• [Blocco di testo]

TEATRO  GRECO  DI  SIRACUSA

 
MEDEA LA “BARBARA”, TRAGICA EROINA PROTOFEMMINISTA DELLA CLASSICITA’
 
Dramma dell’identità e dell’alterità (e quindi dell’inclusione e dell’esclusione), dei sentimenti traditi e delle incontrollate passioni, della condizione femminile nell’antichità e – per confronto – nella contemporaneità. E’ questa la Medea di Euripide, tragedia scritta nel V secolo avanti Cristo, eppure – come tutte le altre opere euripidee – di una sconcertante attualità per l’intramontabilità delle tematiche trattate e per l’odierna pregnanza delle problematiche (spesso ancora irrisolte) sollevate.
Storia esemplare – quella narrata da Euripide – perché ampiamente indicativa, innanzitutto, delle difficoltà legate ai sempiterni processi di integrazione in terra straniera, e in quanto tale, al di là di qualsivoglia forzatura interpretativa del testo drammaturgico, del tutto in linea con le travagliate contingenze legate all’immigrazione (più o meno clandestina) e all’incontro-scontro fra differenti modelli culturali e di civiltà.
Medea, infatti, è assai più che una semplice straniera: non “xena” (cioè di un altro “paese”, però riconducibile in qualche modo all’area ellenica), ma addirittura “barbara” (ovvero d’una terra di lingua e costumi inaccettabilmente alieni), e quindi non considerabile come una propria “pari” (condividente una comune identità), bensì assolutamente estranea ai propri modelli culturali e subalterna in termini di livello di civiltà (e in quanto tale paradigma d’una irriducibile alterità di cui profondamente diffidare).

• [Compito assegnato A]
Aggiorna le righe dei record a partire da quella che contiene "This screenshot has height=840, width=1454." fino a quella che contiene "coord(23,384)", estremi inclusi, e riscrivile sostituendo "scissors icon" con "trash icon" senza altre modifiche.

• [Voci fornite]
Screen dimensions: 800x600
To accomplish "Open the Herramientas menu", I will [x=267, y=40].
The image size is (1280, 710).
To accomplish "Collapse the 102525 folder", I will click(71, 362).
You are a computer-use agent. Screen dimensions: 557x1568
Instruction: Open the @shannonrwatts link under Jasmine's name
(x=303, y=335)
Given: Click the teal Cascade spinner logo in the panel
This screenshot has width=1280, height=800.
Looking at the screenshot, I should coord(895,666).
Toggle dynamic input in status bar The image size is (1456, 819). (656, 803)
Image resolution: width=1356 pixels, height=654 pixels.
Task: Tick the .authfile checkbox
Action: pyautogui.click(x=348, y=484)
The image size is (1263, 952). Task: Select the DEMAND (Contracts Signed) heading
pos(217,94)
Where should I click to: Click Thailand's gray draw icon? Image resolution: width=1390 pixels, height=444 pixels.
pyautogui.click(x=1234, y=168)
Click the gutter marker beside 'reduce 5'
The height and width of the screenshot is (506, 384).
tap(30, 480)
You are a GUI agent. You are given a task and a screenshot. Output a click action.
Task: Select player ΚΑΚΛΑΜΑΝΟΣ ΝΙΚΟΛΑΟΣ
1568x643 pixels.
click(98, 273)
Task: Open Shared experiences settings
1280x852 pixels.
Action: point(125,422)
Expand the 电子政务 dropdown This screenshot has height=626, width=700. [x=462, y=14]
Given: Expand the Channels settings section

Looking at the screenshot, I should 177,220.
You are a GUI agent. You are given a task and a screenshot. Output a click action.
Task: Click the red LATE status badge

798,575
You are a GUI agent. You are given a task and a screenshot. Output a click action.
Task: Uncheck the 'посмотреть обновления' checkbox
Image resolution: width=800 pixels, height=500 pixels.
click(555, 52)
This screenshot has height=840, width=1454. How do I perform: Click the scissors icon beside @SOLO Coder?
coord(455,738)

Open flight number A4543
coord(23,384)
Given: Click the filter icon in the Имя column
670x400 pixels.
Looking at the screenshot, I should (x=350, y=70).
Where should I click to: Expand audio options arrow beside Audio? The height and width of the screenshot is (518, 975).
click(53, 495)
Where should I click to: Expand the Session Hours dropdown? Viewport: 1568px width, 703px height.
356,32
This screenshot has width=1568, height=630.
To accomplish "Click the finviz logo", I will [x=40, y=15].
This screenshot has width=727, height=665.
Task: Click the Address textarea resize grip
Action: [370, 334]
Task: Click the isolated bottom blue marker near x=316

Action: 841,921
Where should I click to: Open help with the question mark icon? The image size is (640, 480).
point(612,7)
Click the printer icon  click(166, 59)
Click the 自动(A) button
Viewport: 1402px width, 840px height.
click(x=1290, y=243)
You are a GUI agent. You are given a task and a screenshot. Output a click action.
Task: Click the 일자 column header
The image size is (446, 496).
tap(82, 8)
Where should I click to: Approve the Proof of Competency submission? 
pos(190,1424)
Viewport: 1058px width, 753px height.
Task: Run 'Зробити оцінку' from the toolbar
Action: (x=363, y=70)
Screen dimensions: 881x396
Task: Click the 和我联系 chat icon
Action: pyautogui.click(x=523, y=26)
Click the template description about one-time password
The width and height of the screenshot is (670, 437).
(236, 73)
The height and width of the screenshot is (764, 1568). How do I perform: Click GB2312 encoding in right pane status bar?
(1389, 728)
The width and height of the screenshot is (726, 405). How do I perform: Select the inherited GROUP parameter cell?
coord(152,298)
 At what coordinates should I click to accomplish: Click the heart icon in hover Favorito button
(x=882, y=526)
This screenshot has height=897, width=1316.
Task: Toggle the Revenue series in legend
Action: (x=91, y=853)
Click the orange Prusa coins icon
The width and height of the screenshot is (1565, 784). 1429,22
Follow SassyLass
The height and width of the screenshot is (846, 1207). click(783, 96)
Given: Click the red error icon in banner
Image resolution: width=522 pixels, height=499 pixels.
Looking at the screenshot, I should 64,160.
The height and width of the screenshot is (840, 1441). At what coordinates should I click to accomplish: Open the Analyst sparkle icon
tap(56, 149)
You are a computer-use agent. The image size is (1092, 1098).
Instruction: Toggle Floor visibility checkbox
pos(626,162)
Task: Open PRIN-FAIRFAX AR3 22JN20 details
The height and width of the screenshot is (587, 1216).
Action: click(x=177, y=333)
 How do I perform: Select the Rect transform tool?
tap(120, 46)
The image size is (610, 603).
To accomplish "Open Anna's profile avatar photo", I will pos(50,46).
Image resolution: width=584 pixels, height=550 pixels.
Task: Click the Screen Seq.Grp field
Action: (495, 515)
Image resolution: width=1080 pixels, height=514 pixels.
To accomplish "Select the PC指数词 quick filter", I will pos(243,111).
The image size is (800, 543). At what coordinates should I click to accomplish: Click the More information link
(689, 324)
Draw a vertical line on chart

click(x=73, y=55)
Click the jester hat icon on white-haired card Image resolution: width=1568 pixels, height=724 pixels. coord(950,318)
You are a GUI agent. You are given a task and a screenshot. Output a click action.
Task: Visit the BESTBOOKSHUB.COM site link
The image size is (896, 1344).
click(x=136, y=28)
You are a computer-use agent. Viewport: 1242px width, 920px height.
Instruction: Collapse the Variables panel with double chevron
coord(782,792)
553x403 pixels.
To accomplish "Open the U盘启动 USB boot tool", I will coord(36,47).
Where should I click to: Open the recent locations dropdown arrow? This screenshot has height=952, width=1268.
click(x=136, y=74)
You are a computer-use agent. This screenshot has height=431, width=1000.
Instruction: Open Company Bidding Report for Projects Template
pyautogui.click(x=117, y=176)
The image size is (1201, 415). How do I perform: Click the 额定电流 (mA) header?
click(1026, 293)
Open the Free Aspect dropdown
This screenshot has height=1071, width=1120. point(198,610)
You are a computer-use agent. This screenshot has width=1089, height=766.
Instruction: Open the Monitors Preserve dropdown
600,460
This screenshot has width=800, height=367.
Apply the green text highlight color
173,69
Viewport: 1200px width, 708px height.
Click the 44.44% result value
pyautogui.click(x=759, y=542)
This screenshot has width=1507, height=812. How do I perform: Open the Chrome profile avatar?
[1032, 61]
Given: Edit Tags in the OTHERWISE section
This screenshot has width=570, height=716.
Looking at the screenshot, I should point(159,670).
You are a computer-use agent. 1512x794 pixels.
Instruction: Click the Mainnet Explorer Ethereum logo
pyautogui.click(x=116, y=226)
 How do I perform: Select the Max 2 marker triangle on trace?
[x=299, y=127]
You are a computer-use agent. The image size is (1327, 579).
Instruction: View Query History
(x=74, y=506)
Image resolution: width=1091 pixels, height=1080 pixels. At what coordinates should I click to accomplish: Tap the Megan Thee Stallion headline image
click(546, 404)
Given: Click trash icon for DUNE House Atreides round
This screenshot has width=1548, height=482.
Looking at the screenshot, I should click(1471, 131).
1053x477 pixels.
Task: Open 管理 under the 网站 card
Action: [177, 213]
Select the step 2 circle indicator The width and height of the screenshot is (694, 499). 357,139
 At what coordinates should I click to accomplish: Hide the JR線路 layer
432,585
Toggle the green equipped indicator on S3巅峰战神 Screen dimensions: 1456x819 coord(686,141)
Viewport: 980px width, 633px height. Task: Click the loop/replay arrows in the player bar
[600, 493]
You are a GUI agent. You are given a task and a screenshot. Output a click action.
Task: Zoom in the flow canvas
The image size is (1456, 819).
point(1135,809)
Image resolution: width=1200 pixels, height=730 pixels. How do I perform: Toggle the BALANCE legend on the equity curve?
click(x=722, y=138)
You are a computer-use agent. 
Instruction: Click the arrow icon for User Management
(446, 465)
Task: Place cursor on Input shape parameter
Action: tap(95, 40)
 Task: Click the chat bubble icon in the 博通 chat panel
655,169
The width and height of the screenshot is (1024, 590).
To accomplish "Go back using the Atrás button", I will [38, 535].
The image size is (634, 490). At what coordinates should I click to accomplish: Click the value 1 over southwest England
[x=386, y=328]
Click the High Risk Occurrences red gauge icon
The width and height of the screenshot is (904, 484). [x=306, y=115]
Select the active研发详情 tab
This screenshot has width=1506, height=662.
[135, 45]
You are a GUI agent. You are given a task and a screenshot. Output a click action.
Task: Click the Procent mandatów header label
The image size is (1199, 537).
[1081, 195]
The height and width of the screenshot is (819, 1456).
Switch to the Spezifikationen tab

• [Compito assegnato B]
In quale secolo è stata scritta la tragedia di Euripide, secondo il testo su Medea?

• [Soluzione proposta A]
This screenshot has height=840, width=1454. How do I perform: Click the trash icon beside @SOLO Coder?
coord(455,738)

Open flight number A4543
coord(23,384)

• [Soluzione proposta B]
Nel V secolo avanti Cristo.